The r-Bone system has been tested with primary bone marrow cells from patients with AML, multiple myeloma, MGUS, plasma cell leukemia, amyloidosis, as well as non-malignant bone marrow from healthy donors.
Can you culture both fresh and cryopreserved bone marrow samples in r-Bone?
Yes, both fresh and viably cryopreserved bone marrow samples can be cultured in r-Bone. Fresh samples are first ran through a Ficoll gradient to isolate bone marrow mononuclear cells (BMMCs), which are then mixed with the r-Bone ECM and plated. Cryopreserved BMMCs are directly mixed with the r-Bone ECM without additional processing. For successful cultures, the cells must retain >70% viability after thaw.
Does r-Bone support both hematopoietic and stromal compartments of the bone marrow?
Yes. Lymphoid, myeloid, and stromal populations present in the patient sample prior to culture are present after 21 days of culturing in r-Bone.
Do malignant plasma cells from the BMMCs of multiple myeloma patients expand in r-Bone?
Yes. The primary malignant multiple myeloma plasma cells proliferate in r-Bone. The extent of the expansion is patient dependent, we routinely observe 2-10-fold expansion of the malignant clone.
Can I follow proliferating cells in r-Bone?
Yes, BMMCs can be labeled with CFSE prior to plating in the r-Bone ECM. Proliferation can then be observed by microscopy, flow cytometry, or fluorescence measurement on a plate reader.
How long can you maintain primary cells in culture?
We can maintain primary cells in our models for up to 35 days (maximum duration tested).
Do you enrich for multiple myeloma plasma cells before culturing in r-Bone?
No. To retain the heterogeneity of the ex vivo samples, we culture the mononuclear cells obtained from the bone marrow aspirates through Ficoll gradient.
Have you testing standard of care drugs against multiple myeloma in r-Bone?
Yes. Some of the drugs that have been tested in the r-Bone include: bortezomib, carfilzomib, lenalidomide, pomalidomide, daratumumab, dexamethasone and various combinations, such as RVD and CPD.
What readout is compatible with zPREDICTA’s technology?
Our technology is compatible with any standard readout techniques, including but not limited to, flow cytometry, microscopy, plate reader-based cell assays (CellTiter Glo, MTS, etc.), nucleic acid analysis (RNAseq, qPCR, arrays, etc.), proteomics, and in vivo studies.
Cells can be isolated from the organ-specific ECM using our proprietary non-enzymatic isolation solution that is compatible with flow cytometry and any other readout strategies that require intact surface receptors. Moreover, cells remain viable after isolation and can be subsequently used in both in vitro and in vivo studies.

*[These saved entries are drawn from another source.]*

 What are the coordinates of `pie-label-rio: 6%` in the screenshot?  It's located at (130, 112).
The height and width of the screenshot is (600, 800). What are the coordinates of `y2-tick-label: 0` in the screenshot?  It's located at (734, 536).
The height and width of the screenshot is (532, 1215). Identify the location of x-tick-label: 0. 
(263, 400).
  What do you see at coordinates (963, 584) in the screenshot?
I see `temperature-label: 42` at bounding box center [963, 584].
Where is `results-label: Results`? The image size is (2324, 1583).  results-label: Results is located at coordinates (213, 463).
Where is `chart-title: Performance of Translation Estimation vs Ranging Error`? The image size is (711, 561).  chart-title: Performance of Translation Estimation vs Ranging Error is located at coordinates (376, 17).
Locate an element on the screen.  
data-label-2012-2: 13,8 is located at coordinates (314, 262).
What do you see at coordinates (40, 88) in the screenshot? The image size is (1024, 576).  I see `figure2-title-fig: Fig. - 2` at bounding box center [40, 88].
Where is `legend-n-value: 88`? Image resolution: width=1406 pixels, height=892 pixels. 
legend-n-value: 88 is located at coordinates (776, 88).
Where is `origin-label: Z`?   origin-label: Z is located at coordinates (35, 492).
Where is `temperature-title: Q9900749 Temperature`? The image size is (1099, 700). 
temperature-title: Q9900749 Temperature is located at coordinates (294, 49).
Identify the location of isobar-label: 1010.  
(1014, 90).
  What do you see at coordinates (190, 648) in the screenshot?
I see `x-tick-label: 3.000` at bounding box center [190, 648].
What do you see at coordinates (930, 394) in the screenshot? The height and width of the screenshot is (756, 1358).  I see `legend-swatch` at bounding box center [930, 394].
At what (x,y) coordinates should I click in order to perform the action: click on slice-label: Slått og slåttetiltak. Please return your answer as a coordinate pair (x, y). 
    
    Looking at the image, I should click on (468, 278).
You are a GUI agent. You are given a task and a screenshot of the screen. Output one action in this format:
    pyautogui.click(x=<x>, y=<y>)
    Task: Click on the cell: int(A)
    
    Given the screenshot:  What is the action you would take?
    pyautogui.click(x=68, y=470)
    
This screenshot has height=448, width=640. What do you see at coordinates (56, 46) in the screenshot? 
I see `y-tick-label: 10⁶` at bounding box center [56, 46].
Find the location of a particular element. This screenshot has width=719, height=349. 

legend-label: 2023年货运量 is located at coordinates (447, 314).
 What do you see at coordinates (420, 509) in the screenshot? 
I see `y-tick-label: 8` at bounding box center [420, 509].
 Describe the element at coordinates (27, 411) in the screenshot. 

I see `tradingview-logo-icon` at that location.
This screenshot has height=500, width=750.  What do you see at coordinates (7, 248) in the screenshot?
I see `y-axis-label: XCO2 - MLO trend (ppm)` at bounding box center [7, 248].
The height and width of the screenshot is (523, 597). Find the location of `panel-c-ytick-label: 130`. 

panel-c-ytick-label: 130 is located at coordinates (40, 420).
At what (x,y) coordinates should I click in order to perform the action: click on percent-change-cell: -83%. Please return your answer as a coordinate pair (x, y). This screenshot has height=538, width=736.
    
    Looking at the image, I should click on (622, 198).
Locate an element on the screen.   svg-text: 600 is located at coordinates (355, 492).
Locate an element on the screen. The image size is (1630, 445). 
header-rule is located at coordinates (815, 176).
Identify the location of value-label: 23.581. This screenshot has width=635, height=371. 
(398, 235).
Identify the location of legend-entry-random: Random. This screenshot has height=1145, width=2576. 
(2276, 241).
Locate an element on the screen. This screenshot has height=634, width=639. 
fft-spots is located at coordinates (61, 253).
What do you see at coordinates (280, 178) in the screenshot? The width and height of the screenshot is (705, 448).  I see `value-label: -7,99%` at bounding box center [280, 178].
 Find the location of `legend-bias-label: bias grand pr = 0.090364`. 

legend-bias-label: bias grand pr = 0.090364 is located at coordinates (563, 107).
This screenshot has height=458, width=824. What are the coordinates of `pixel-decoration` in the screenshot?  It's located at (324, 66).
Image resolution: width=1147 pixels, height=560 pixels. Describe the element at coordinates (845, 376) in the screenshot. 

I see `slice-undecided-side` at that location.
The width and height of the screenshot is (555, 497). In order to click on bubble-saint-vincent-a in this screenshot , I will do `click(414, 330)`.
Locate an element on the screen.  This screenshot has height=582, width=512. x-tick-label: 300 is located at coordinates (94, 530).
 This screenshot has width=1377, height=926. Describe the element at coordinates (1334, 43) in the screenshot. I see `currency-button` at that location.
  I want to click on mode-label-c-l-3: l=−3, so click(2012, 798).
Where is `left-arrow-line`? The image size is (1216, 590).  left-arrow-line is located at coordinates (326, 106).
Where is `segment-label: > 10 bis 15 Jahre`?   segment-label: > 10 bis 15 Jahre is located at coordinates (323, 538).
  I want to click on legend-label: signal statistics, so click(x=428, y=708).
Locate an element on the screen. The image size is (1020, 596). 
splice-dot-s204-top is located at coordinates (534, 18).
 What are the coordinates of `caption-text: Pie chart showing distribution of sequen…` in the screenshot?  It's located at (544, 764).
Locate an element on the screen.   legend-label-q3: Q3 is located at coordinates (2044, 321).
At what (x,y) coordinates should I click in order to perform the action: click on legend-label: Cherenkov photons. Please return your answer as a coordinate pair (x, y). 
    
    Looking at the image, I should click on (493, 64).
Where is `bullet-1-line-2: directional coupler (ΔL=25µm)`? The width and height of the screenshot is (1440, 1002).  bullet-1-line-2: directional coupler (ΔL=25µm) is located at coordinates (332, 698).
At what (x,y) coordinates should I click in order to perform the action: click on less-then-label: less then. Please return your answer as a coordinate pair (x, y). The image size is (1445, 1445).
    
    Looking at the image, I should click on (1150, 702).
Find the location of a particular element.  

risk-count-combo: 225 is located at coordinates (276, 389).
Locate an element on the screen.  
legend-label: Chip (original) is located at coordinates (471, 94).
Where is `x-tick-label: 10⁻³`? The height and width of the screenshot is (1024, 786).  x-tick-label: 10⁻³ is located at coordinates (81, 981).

What is the detection limit in zPREDICTA models?
The dynamic range of CellTiter Glo assay in zPREDICTA models is 10-80,000 cells per well in a 96-well plate.
Is it possible to image through the culture?
Yes, in-matrix imaging is possible. zPREDICTA systems have been tested with brightfield, fluorescence, confocal, and high content imaging methods.
What is the cell viability and yield post isolation?
We routinely obtain cells with >70% viability post isolation from untreated cultures. The yield is model dependent since different numbers of cells are plated per well depending on the tissue being reconstructed. For example, in rBone the yield from a single well of a 96-well plate is approximately 100,000 cells, but from r-Lung, it is ~20,000 as the plating densities and proliferation properties of the cells differ significantly between these models.
Do you get enough material for gene expression analysis?
Yes. The number of wells required to obtain enough material will depend on the model type and cell plating density.